A investigação, que utilizou eletroencefalogramas (EEG) para monitorar a atividade elétrica cerebral, concentrou-se em casais que dançavam tango argentino, uma dança famosa por sua improvisação e pela proximidade física entre os dançarinos. Os cientistas observaram que, quando os casais se moviam em perfeita harmonia, seus padrões cerebrais também se alinhavam, conceito que é conhecido como “sincronização neural” ou “proteção intercerebral”. Esse fenômeno já havia sido documentado em outras interações sociais, como duetos de violão, mas a aplicação no contexto da dança trouxe novas informações sobre a relação entre movimento e atividade cerebral.

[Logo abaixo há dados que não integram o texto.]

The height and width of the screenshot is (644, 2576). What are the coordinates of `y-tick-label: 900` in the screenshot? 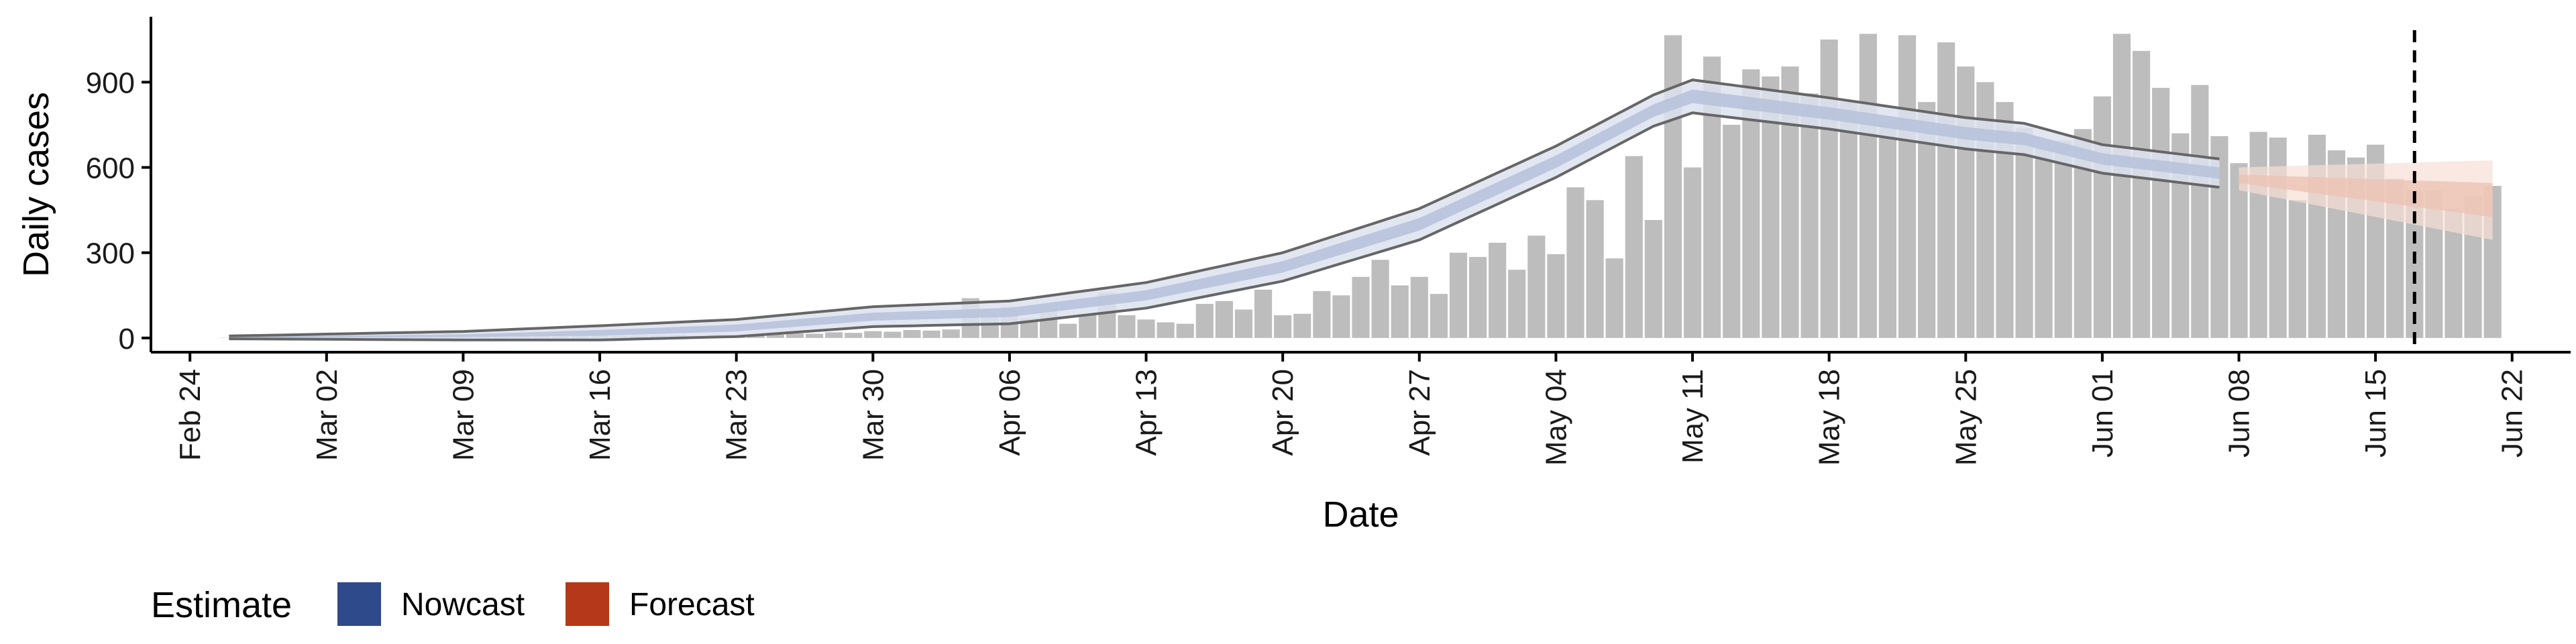 It's located at (110, 82).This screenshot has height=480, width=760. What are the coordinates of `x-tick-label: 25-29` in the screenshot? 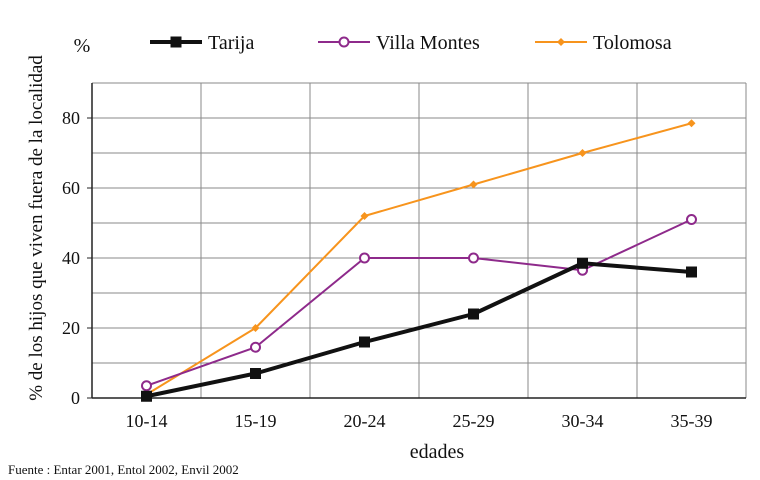 It's located at (474, 421).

Para aprofundar essa análise, Roque observou cinco pares de dançarinos experientes, incluindo Ruojia Sun, uma dançarina profissional que se tornou coautora do estudo. Segundo ela, o tango é repleto de sutilezas que não são encontradas em outras danças coreografadas, como sinais de compressões de mão ou alterações na postura. Esta natureza do tango possibilitou um ambiente perfeito para o estudo, permitindo que os pesquisadores medíssem tanto a atividade cerebral quanto a movimentação corporal dos participantes.

Os resultados do experimento mostraram que a sincronia dos passos estava diretamente ligada à sincronização das ondas cerebrais, com ondas beta, que indicam concentração, se tornando predominantes quando os dançarinos estavam em harmonia. Em contraste, a falta de coordenação resultava em padrões descompassados de atividade cerebral.

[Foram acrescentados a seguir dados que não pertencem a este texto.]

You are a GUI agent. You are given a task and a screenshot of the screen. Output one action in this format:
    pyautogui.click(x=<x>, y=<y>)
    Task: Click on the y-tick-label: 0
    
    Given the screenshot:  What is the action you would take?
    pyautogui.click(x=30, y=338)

Além das descobertas acadêmicas, a pesquisa incluiu a criação de um dispositivo vestível que monitoriza a atividade cerebral dos dançarinos e emite vibrações para sinalizar a sincronia. Segundo Sun, quando testou o aparelho, as vibrações eram desconfortáveis na falta de sincronia, mas se tornavam agradáveis no momento em que estavam alinhados, intensificando a sensação de conexão entre os parceiros. Roque planeja aprimorar essa tecnologia para que ela vibre apenas em momentos de desencontro, transformando a ausência de vibração no sinal de que os dançarinos estão em perfecta sincronia.

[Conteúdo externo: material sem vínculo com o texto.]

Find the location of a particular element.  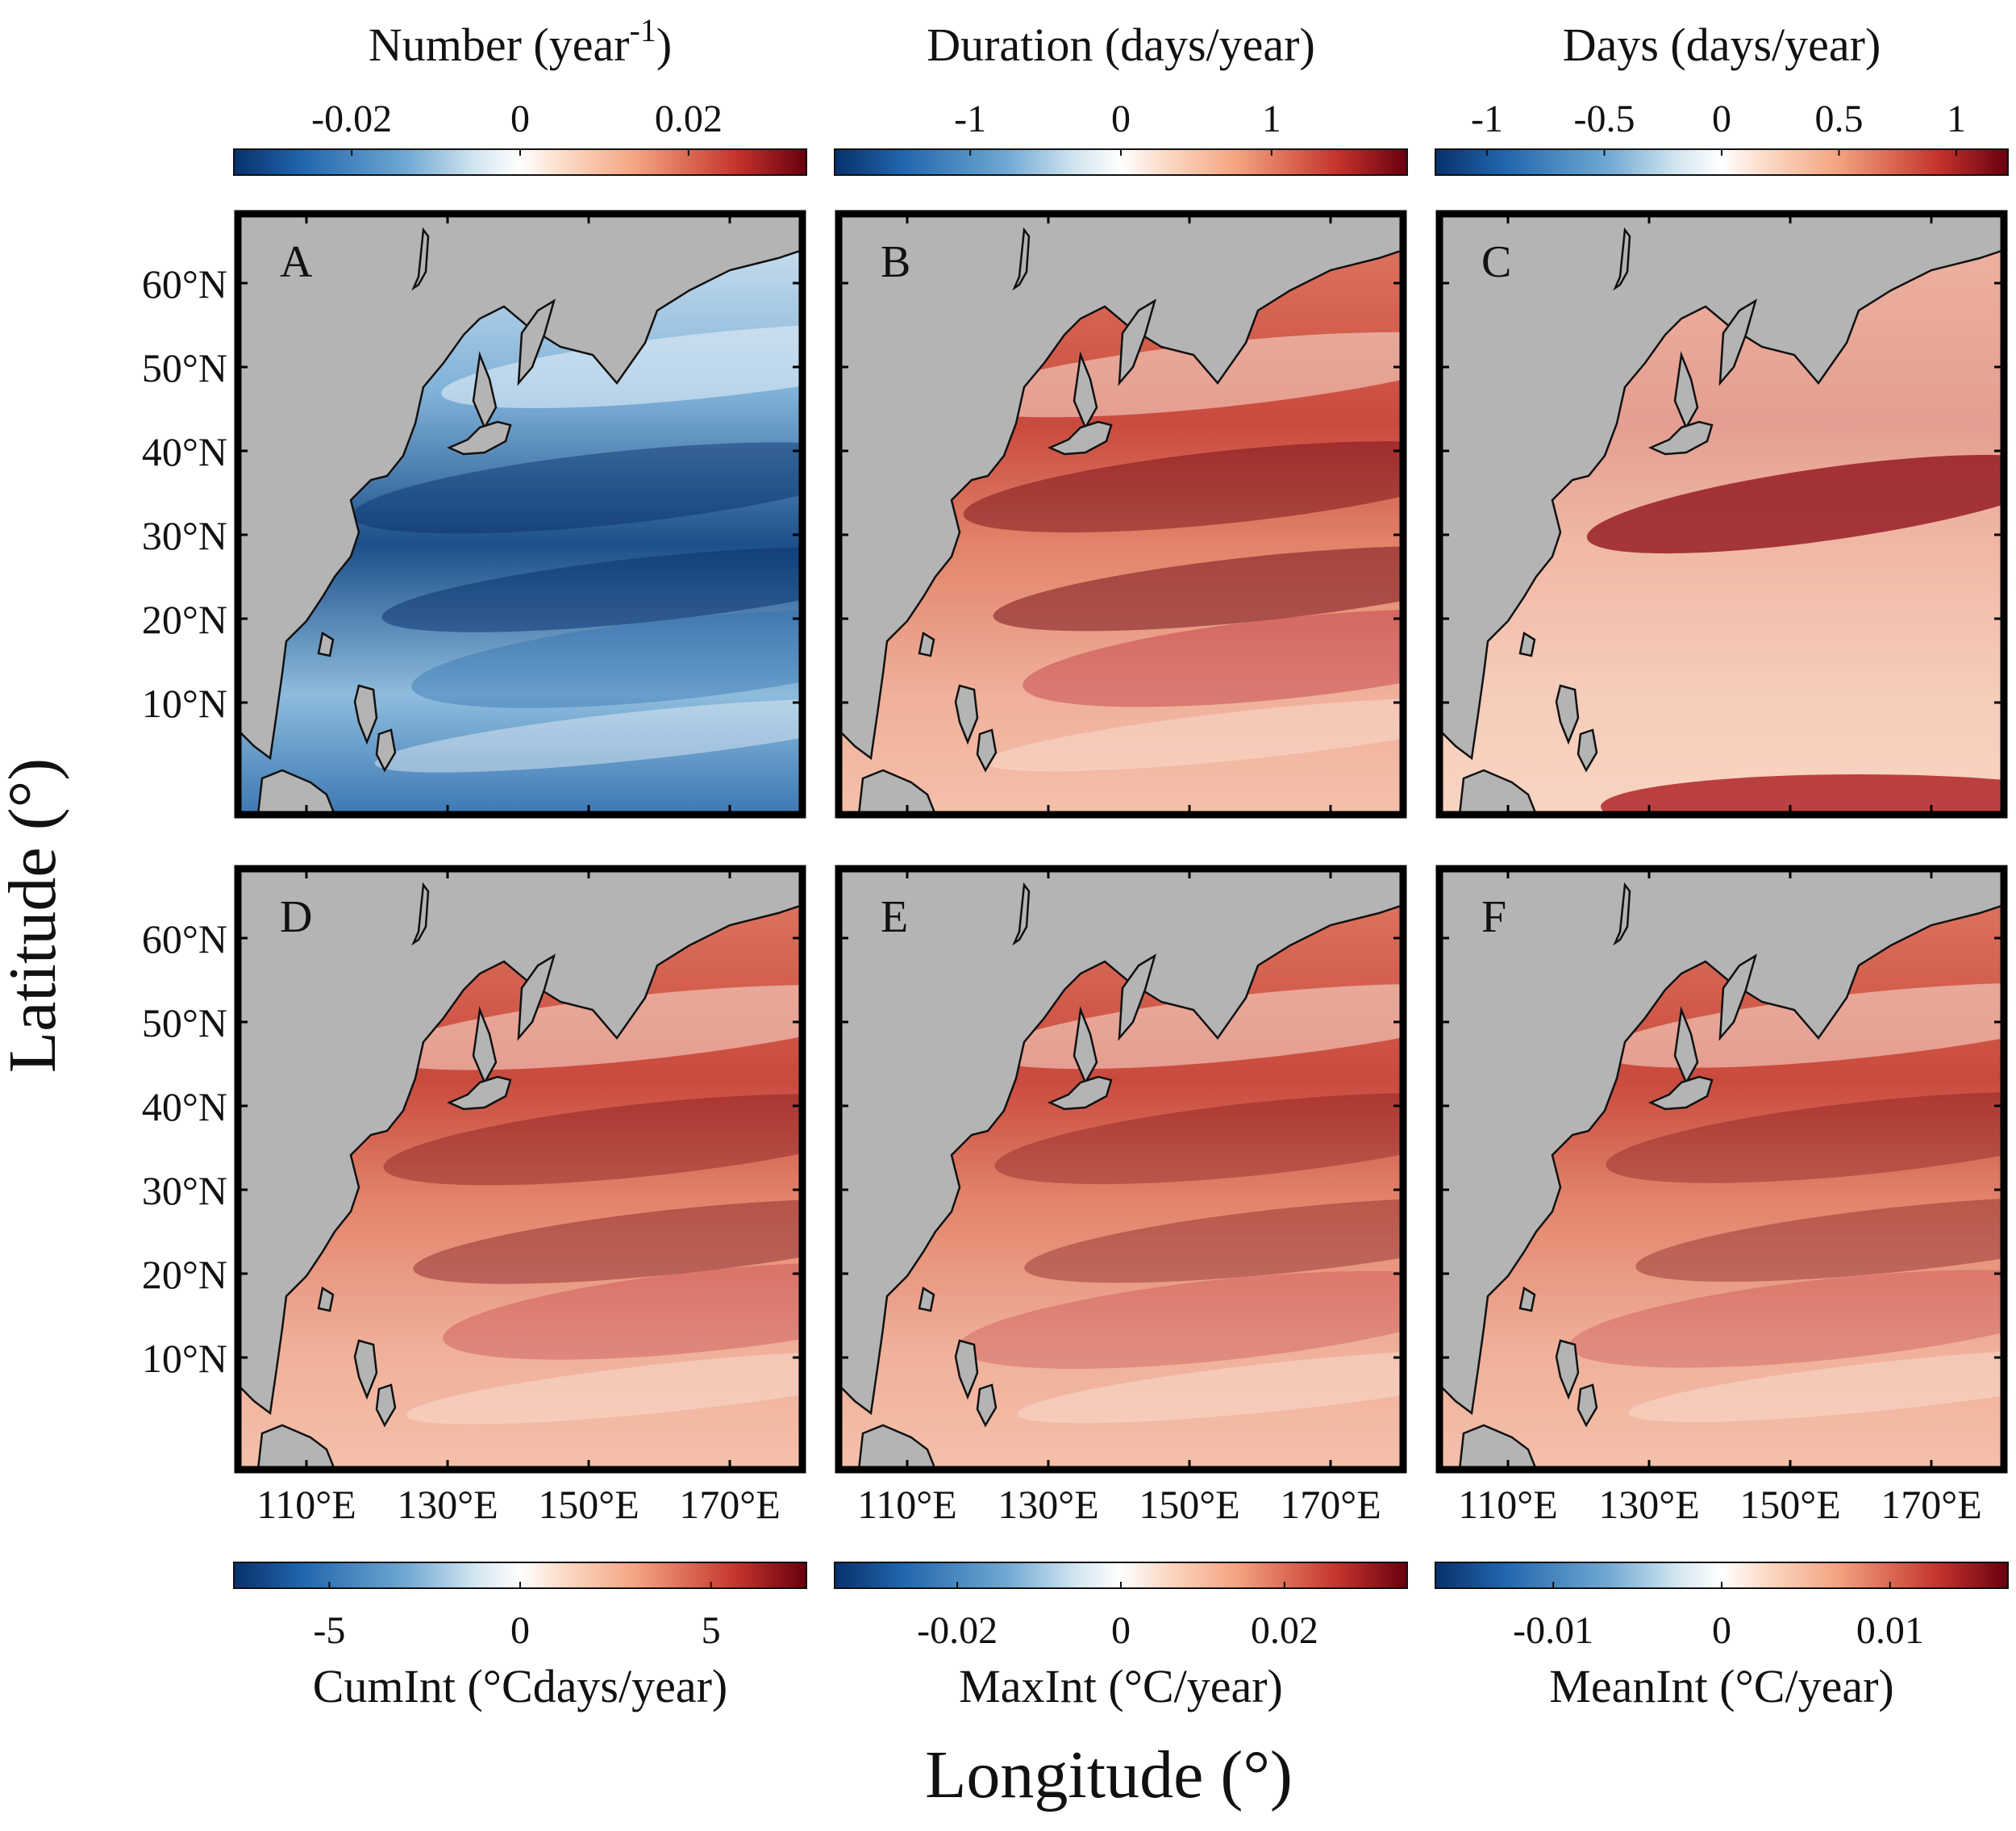

colorbar-tick-label: 5 is located at coordinates (712, 1630).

Os resultados deste estudo foram tão inesperados que foram apresentados durante a 20ª Conferência Internacional sobre Interação Tangível, Incorporada e Corporificada, em Chicago. Com estas inovações e descobertas, espera-se que a tecnologia possa não apenas aprimorar o entendimento em danças, mas também aplicada a esportes coletivos e atividades em grupo, promovendo conexões mais profundas entre indivíduos.